Until you define an ORDER BY in the DB, there is no order, period.

If the DB presents the result sequentially there is an order, even if it
follows an undefined criteria.

If you *DO* define an ORDER BY in the DB, you'll have to be able to
write a PHP function which can duplicate that ORDER BY and
http://php.net/usort the array, or dis-allow changes to the array that
introduce new keys, and disallow using integer keys.

Why? I just let the DB manage the order. To use usort I'll have to actually
put the results in a real array, wasting memory, cpu time, and db access.

$name1 = $DB['users'][3]['name'];
> $name2 = $DB['users'][5]['name'];
> $DB['users'][3]['name'] = $name2;
> $DB['users'][5]['name'] = $name1;
>
> The last sentence may not be writing to the adequate record.

What's wrong here?

For example, if the current order for the 'users' table is by the 'name'
field, after the first write this order may have changed, then the record
we'll be trying to write next won't be the one we intended to.

If 5 isn't 5, then you are screwed from the get-go...

That's why I don't like this indexing criteria.

Another possible indexation could be by the value of the PK, but this
> also
> have some problems. First, it can be confusing if the PK is an
> autonumeric
> int, as this might be seen as a numeric indexation. Second, not all
> tables
> have only one field as PK (I can ask that all tables have at least a
> PK, but
> I can't ask that the PK is made of only one field).

Exposing an auto_increment field to anything above the DB layer is
almost always a Bad Idea (tm).

Why? Or, what do you mean by exposing the auto_increment field?

Show me one site that doesn't expose the value of this field (when needed)
in the url.

$user = $DB['users'][$userid]; // get
> $DB['users'][$userid] = $user; // update or insert
> $DB['users'][] = $userid; // insert
> unset($DB['users'][$userid]); // delete

I think you will find that detecting the array changes and pushing
them back down to the DB will be much more difficult than just
providing an API to a database in some kind of normalized functions...

That's the easy part, I'll just use the SPL interfaces. Sorry, I forgot to
mention this in my first email as I explained in the following emails.

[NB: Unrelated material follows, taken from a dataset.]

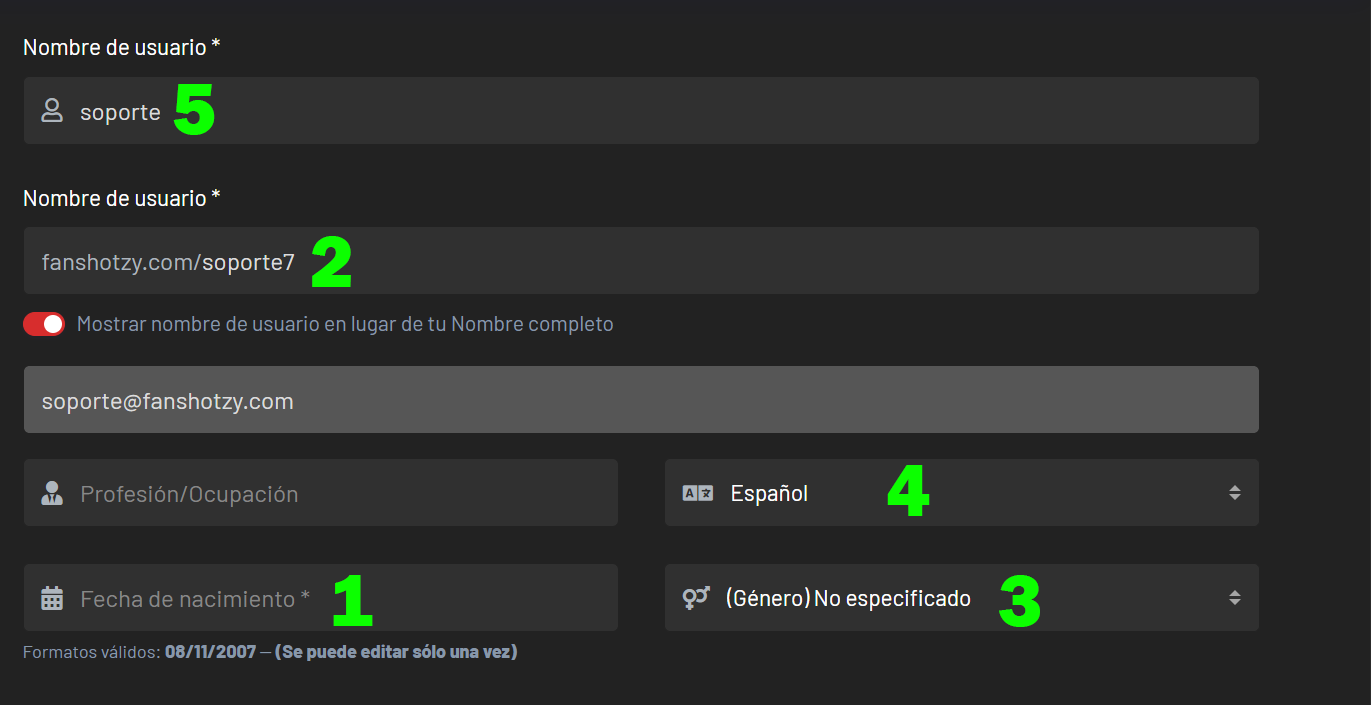Screen dimensions: 1371x705
Task: Open the '(Género) No especificado' dropdown
Action: 962,598
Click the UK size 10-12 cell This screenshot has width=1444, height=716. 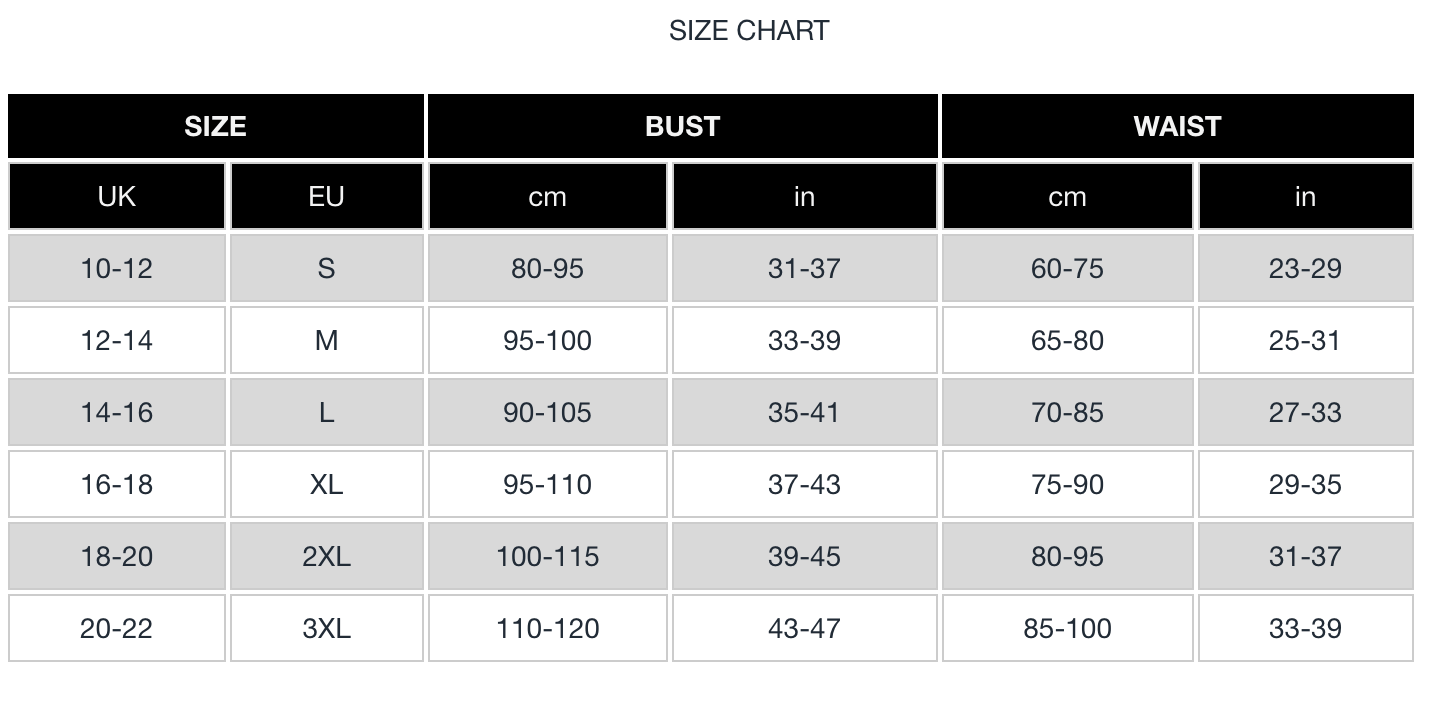coord(117,268)
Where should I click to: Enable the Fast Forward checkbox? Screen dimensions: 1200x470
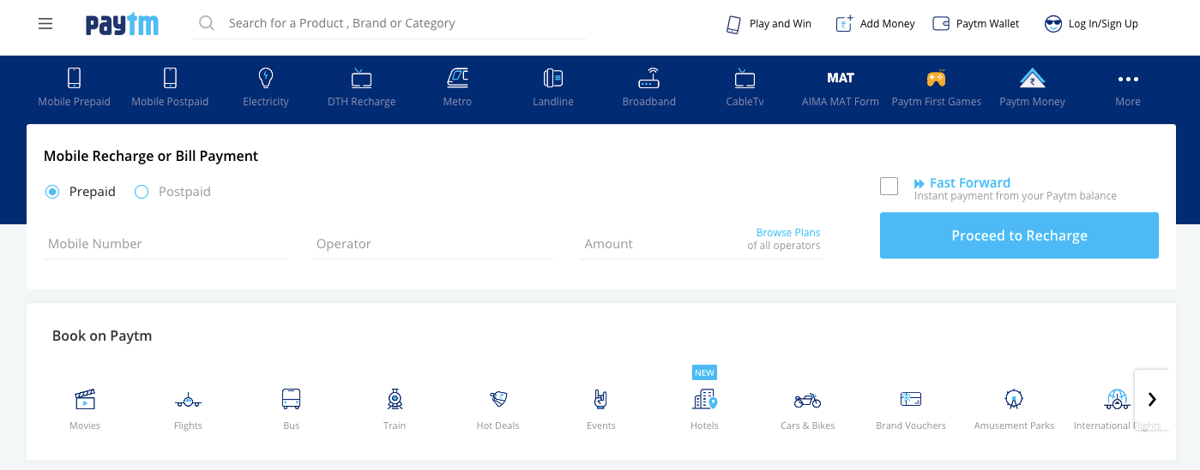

There is also the problem with many-to-many relationships. If there
> was only
> one table that related two tables in this way, I could do the
> following:

Well, yeah...

You are going to have to have at least 2 if not 3 arrays to do that
with any efficiency at all...

Hey. Would you think I'll even propose this here if I didn't think I could
guarantee at least the same efficiency as other ORMs?

$DB['users'][$userid]['groups'] <- groups where the user belongs
> $DB['groups'][$groupid]['users'] <- the users of a group
>
> There would be a third table other than users and groups which doesn't
> show
> up. But, what to do when there is more than one relationship table for
> the
> same two tables? And if the relationship table also had some extra
> fields?

You can't just call everything $DB then, can you?

You'll need to name the tables as part of the key system.

At which point you might as well go back to DB and tables, really...

Sorry, I wasn't able to understand you here.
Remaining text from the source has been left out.